Dataset items
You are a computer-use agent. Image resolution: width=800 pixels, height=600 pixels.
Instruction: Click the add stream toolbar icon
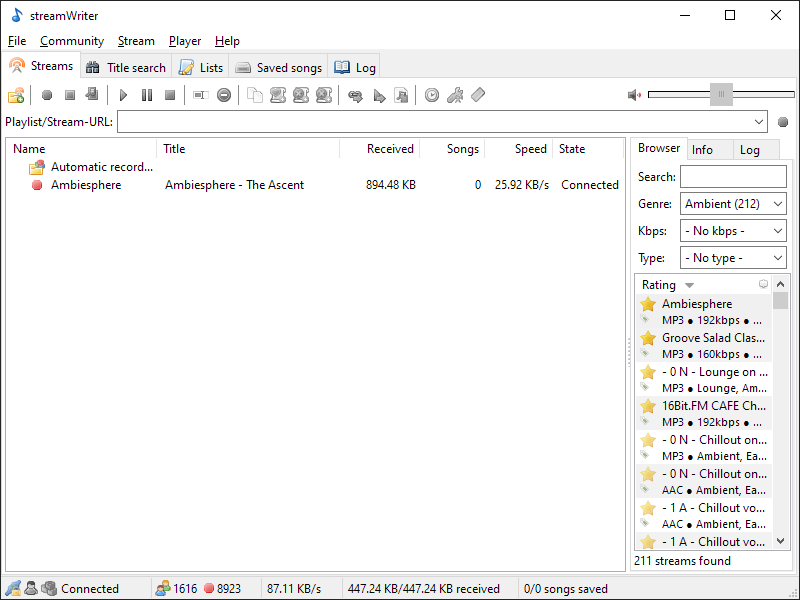(x=16, y=95)
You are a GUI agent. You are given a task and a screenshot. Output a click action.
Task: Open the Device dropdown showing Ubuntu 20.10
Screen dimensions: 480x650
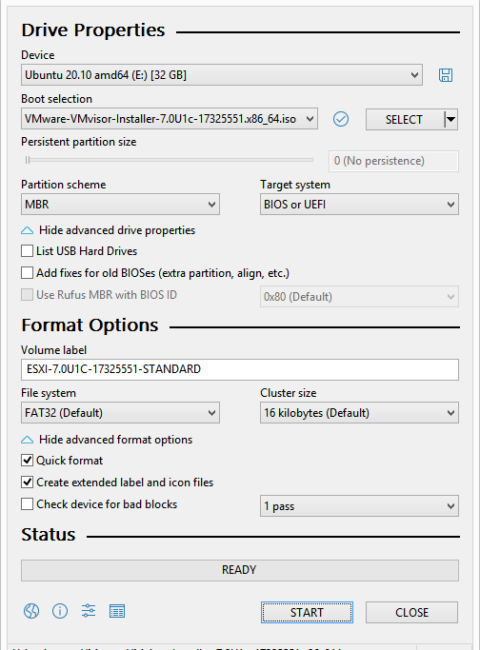tap(222, 75)
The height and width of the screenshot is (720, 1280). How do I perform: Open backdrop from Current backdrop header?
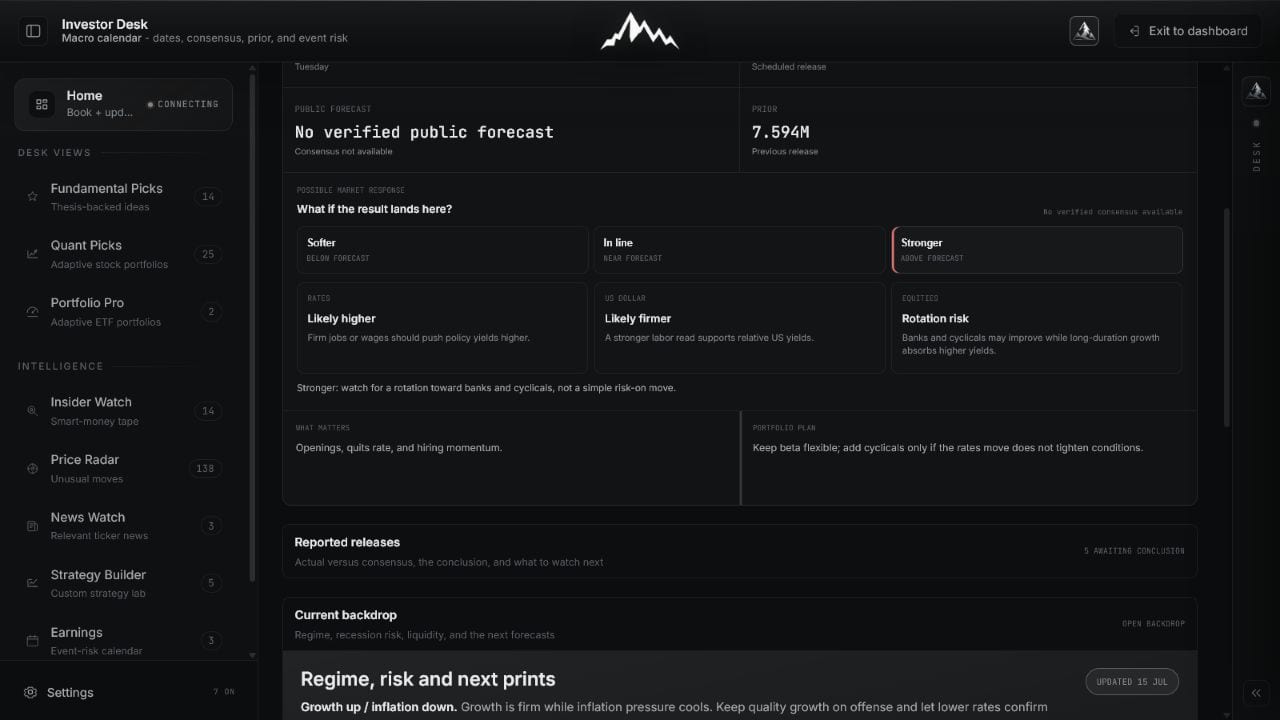coord(1153,624)
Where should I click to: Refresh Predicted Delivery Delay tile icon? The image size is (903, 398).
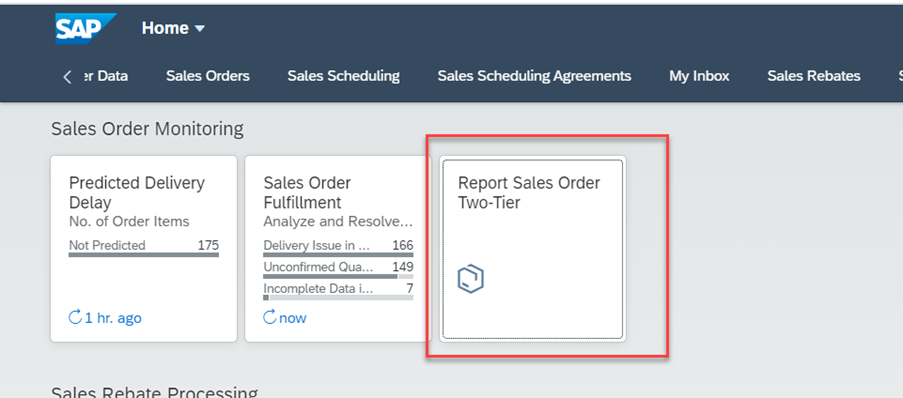point(75,317)
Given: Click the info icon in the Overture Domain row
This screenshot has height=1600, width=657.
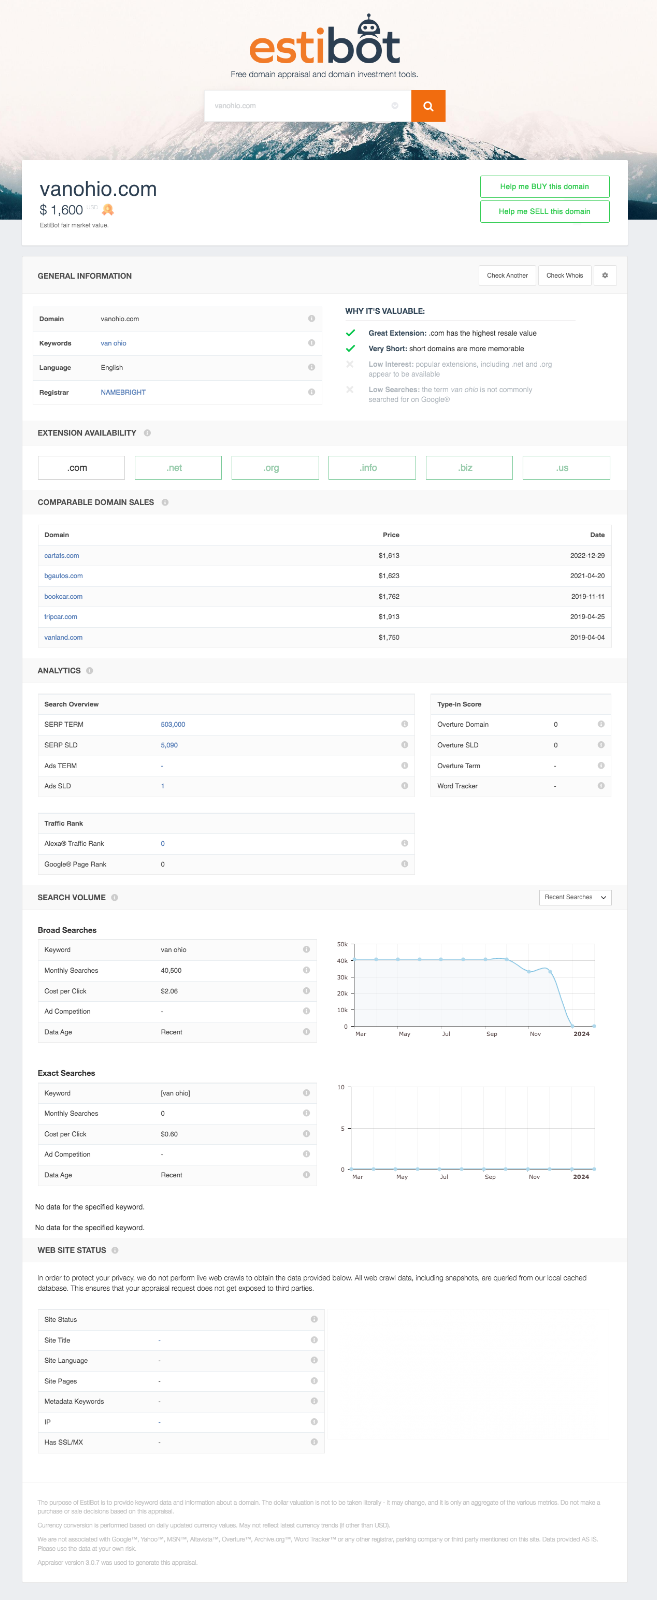Looking at the screenshot, I should point(601,724).
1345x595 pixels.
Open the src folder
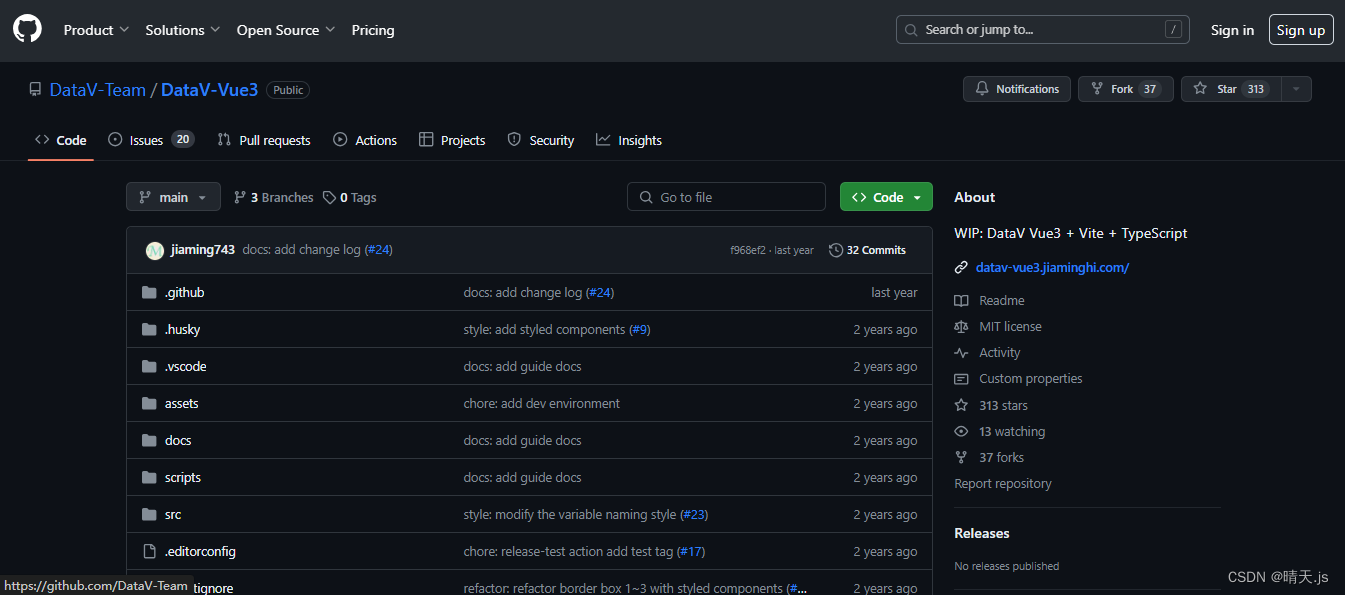tap(172, 513)
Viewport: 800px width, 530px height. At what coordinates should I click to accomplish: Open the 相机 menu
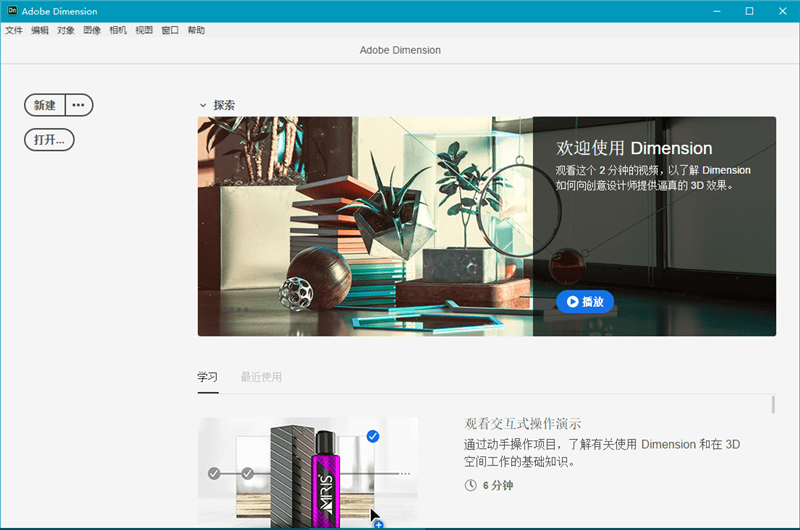click(x=118, y=31)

▶ EXERCISE DESCRIPTION
Return exactly the line containing "The height and" and every line after it, up to and including the final line of the entries above. Pictures stay out.

▶ ANSWER SECTION
The height and width of the screenshot is (720, 1280). How do I perform: Open backdrop from Current backdrop header?
coord(1153,624)
Where should I click to: Refresh Predicted Delivery Delay tile icon? The image size is (903, 398).
point(75,317)
Given: Click the info icon in the Overture Domain row
This screenshot has height=1600, width=657.
Looking at the screenshot, I should point(601,724).
1345x595 pixels.
Open the src folder
tap(172, 513)
Viewport: 800px width, 530px height. At what coordinates should I click to accomplish: Open the 相机 menu
click(x=118, y=31)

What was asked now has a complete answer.